Reproduce every line in the stretch from the line containing "You are a GUI agent. The screenshot is 1308×2473." through the line containing "Messages (94, 174)", shifting each answer coordinate pair by adding 40 to both of its numbers and leaving all other text unchanged.

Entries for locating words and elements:
◇ ◇ ◇
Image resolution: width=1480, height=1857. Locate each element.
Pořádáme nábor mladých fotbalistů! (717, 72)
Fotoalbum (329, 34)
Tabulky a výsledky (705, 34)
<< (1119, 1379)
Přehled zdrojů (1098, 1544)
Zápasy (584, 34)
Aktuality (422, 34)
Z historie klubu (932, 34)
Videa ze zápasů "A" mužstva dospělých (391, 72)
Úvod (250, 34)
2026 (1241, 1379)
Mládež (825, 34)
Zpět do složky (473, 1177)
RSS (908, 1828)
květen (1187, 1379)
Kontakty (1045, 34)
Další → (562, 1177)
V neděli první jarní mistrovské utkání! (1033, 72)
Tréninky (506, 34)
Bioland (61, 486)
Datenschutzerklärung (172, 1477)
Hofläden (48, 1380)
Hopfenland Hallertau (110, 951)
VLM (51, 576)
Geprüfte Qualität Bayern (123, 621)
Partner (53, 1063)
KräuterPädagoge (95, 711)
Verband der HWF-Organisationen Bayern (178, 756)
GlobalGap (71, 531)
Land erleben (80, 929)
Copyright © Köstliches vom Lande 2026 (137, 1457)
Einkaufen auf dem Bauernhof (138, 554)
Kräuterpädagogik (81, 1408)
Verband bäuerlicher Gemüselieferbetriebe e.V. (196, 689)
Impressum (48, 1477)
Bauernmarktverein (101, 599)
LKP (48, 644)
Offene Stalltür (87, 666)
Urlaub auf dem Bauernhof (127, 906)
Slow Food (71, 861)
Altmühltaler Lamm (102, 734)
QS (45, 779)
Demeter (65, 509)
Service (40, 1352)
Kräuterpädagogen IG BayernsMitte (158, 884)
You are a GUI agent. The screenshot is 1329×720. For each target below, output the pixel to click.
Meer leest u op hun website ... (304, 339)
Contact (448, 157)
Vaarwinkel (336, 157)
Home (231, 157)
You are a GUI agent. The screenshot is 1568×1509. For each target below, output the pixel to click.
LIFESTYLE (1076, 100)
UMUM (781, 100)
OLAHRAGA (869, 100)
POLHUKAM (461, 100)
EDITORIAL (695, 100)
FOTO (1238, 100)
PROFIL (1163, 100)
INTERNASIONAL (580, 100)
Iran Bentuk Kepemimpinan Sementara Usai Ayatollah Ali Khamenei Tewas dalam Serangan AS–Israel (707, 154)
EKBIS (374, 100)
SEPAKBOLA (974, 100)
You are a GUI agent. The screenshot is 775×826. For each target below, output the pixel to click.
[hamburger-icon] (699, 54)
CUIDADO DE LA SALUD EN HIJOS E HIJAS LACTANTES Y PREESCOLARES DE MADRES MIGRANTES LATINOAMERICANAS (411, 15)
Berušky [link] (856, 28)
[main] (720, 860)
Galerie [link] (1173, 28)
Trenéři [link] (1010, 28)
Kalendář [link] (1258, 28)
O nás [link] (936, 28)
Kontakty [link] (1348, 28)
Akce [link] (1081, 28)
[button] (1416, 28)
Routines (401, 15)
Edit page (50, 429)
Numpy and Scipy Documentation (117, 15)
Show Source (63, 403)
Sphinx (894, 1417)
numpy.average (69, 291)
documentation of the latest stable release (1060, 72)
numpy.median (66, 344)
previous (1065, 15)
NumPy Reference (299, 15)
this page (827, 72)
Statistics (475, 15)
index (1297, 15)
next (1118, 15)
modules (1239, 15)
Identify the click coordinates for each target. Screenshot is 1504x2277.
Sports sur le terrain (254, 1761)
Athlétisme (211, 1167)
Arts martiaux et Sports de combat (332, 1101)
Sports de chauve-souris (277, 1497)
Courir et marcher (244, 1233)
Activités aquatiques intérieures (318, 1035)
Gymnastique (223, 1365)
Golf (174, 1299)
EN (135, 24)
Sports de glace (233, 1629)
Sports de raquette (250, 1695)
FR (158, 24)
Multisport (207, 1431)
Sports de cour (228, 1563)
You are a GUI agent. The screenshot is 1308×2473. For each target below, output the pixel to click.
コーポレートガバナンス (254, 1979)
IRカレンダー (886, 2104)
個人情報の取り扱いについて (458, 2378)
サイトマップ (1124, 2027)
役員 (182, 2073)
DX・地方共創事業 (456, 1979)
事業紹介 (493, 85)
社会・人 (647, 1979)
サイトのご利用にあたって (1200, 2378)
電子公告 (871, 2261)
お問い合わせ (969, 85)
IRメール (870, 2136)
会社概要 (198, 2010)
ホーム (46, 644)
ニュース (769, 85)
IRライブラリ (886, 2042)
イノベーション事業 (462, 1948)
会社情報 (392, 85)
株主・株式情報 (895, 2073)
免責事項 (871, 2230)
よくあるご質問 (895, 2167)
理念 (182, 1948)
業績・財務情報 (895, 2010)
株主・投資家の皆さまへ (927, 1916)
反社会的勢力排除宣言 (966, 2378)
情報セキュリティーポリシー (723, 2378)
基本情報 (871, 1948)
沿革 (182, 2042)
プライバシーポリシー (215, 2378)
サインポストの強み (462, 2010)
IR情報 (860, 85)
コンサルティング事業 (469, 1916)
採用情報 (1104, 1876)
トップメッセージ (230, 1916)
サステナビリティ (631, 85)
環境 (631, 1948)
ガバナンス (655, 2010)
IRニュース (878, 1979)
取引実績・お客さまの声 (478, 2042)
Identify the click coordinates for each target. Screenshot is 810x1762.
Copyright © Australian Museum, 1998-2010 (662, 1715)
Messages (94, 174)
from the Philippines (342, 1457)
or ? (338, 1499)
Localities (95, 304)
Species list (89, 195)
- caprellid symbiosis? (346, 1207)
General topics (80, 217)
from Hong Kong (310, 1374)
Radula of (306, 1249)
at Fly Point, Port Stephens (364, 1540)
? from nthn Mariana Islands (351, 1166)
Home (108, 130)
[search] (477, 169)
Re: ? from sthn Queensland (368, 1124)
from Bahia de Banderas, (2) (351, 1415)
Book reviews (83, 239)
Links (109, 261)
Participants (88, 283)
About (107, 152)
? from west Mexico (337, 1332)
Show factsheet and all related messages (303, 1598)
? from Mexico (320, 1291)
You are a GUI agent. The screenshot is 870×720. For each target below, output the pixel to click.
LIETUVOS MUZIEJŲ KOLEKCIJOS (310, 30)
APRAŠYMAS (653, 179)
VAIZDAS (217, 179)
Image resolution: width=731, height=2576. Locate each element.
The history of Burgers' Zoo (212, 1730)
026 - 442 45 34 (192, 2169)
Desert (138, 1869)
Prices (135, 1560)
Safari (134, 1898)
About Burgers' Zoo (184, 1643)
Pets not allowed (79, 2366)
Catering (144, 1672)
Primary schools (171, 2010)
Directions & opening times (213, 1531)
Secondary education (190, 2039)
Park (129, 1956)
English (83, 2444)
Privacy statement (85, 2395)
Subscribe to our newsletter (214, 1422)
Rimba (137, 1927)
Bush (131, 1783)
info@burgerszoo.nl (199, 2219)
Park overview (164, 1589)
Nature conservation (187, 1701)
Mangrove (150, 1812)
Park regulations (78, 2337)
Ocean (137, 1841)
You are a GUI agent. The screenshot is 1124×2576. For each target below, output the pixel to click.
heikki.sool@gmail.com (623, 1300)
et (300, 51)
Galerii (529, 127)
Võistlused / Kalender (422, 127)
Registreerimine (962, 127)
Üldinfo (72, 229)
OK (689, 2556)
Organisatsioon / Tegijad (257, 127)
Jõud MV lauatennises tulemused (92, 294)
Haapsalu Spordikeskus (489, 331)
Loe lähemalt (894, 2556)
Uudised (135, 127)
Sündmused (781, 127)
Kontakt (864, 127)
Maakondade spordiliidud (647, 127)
◇ ◇ ◇
ANSWER TO THIS TASK >>
You are a GUI agent. The screenshot is 1308×2473. For each target below, output the pixel to click.
コーポレートガバナンス (294, 2019)
IRカレンダー (926, 2144)
個人情報の取り扱いについて (498, 2418)
サイトマップ (1164, 2067)
役員 (222, 2113)
DX・地方共創事業 (496, 2019)
事業紹介 (533, 125)
社会・人 (687, 2019)
サイトのご利用にあたって (1240, 2418)
電子公告 (911, 2301)
お問い合わせ (1009, 125)
IRメール (910, 2176)
会社概要 (238, 2050)
ホーム (86, 684)
ニュース (809, 125)
IRライブラリ (926, 2082)
イノベーション事業 (502, 1988)
会社情報 (432, 125)
株主・株式情報 (935, 2113)
免責事項 (911, 2270)
よくあるご質問 (935, 2207)
理念 (222, 1988)
業績・財務情報 (935, 2050)
株主・投資家の皆さまへ (967, 1956)
反社会的勢力排除宣言 (1006, 2418)
情報セキュリティーポリシー (763, 2418)
基本情報 (911, 1988)
沿革 (222, 2082)
プライバシーポリシー (255, 2418)
サインポストの強み (502, 2050)
IR情報 (900, 125)
コンサルティング事業 (509, 1956)
採用情報 (1144, 1916)
トップメッセージ (270, 1956)
サステナビリティ (671, 125)
環境 (671, 1988)
ガバナンス (695, 2050)
IRニュース (918, 2019)
取引実績・お客さまの声 (518, 2082)
Identify the click coordinates for each target. Screenshot is 810x1762.
Copyright © Australian Museum, 1998-2010 (702, 1755)
Messages (134, 214)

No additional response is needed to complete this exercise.